*MATERIAL SHOWN*
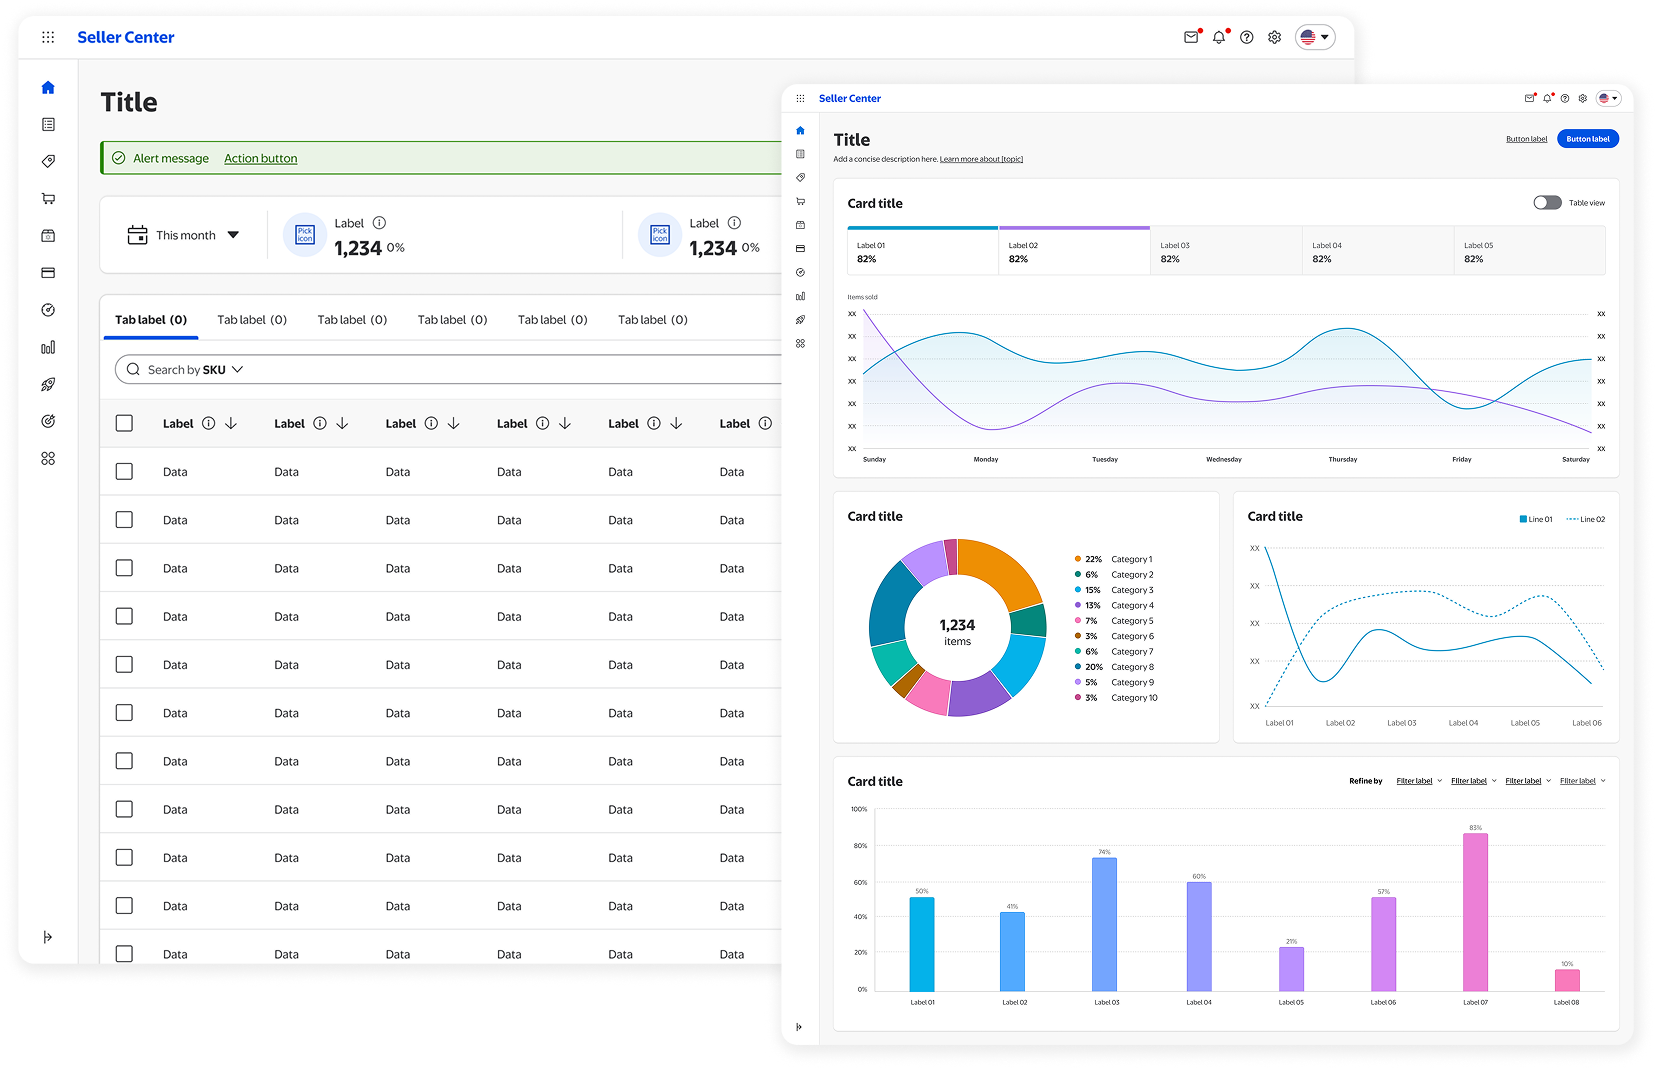This screenshot has width=1656, height=1069.
Task: Click the app grid icon beside Seller Center
Action: 48,38
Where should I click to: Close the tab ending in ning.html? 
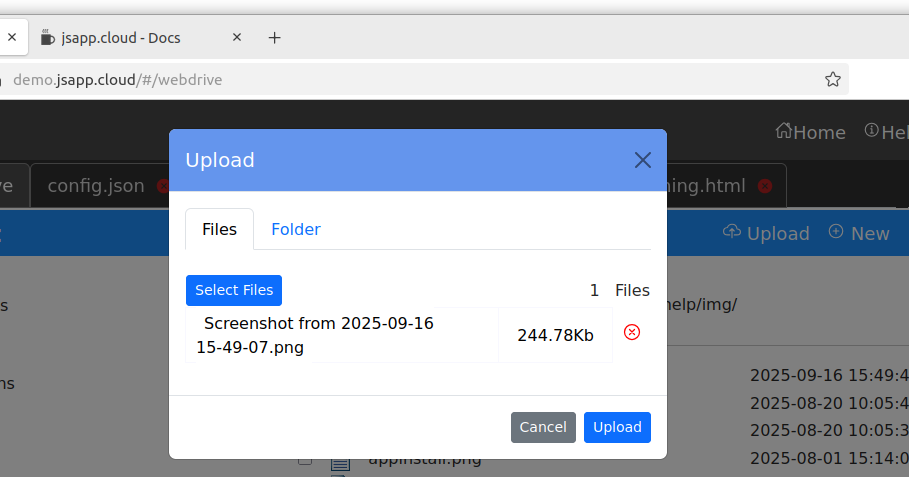(x=765, y=186)
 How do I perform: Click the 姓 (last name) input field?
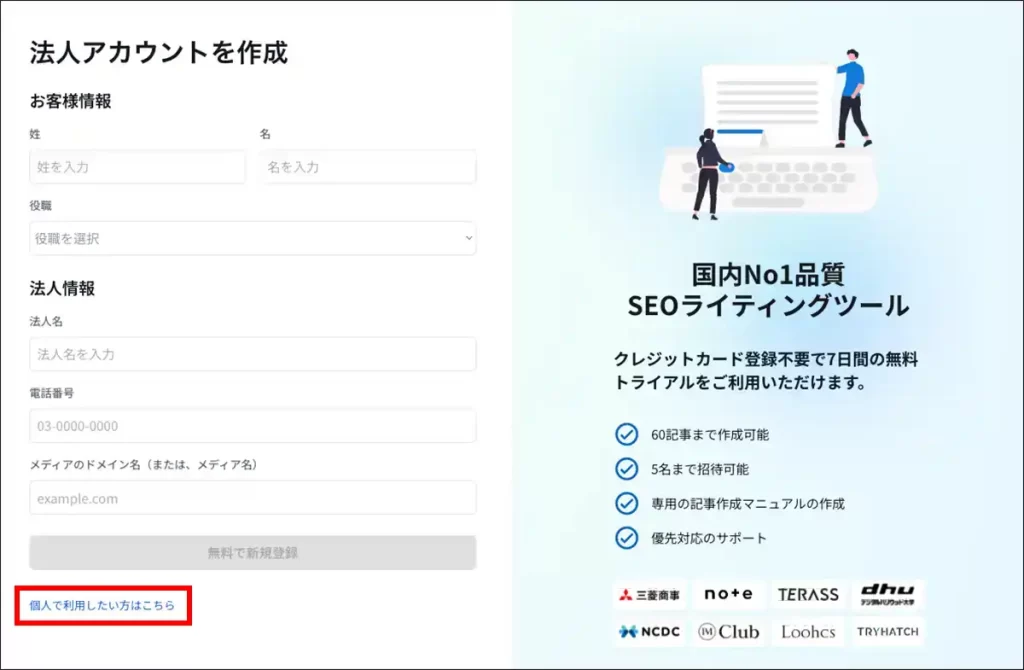[137, 167]
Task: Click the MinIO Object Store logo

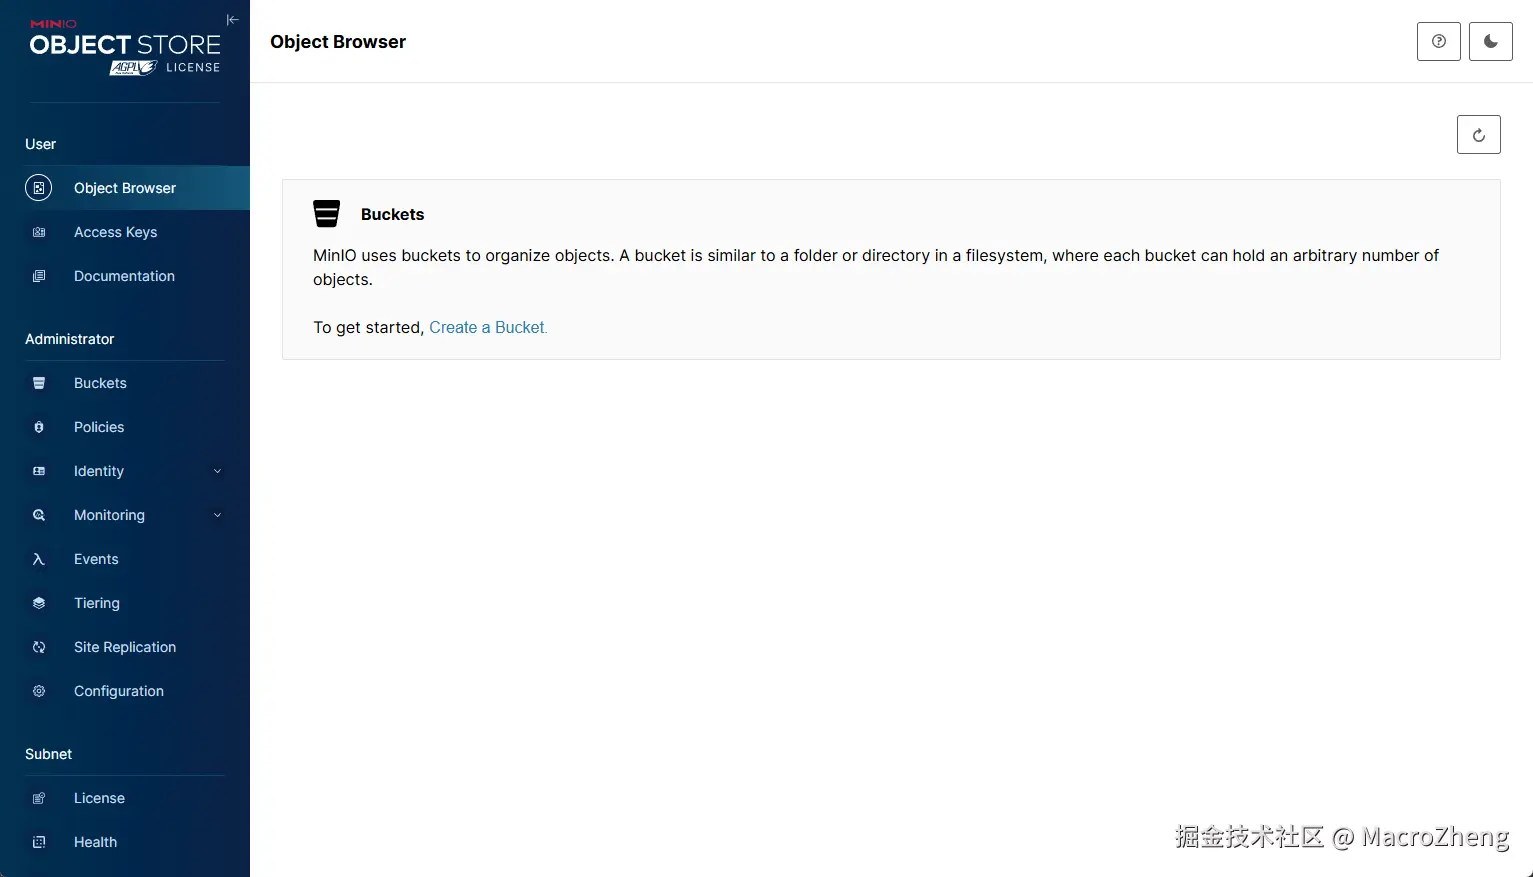Action: [x=124, y=43]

*EXERCISE OBJECTIVE*
Render every line of the data from the one containing "Where should I" through the end of the data, inclusive, as a numbered list. Skip blank lines and leave out the pictures.

*ANSWER FOR THIS EXERCISE*
1. Where should I click to: Close the tab ending in ning.html? 
2. (x=765, y=186)
3.  How do I perform: Click the 姓 (last name) input field?
4. [137, 167]
5. Task: Click the MinIO Object Store logo
6. Action: [x=124, y=43]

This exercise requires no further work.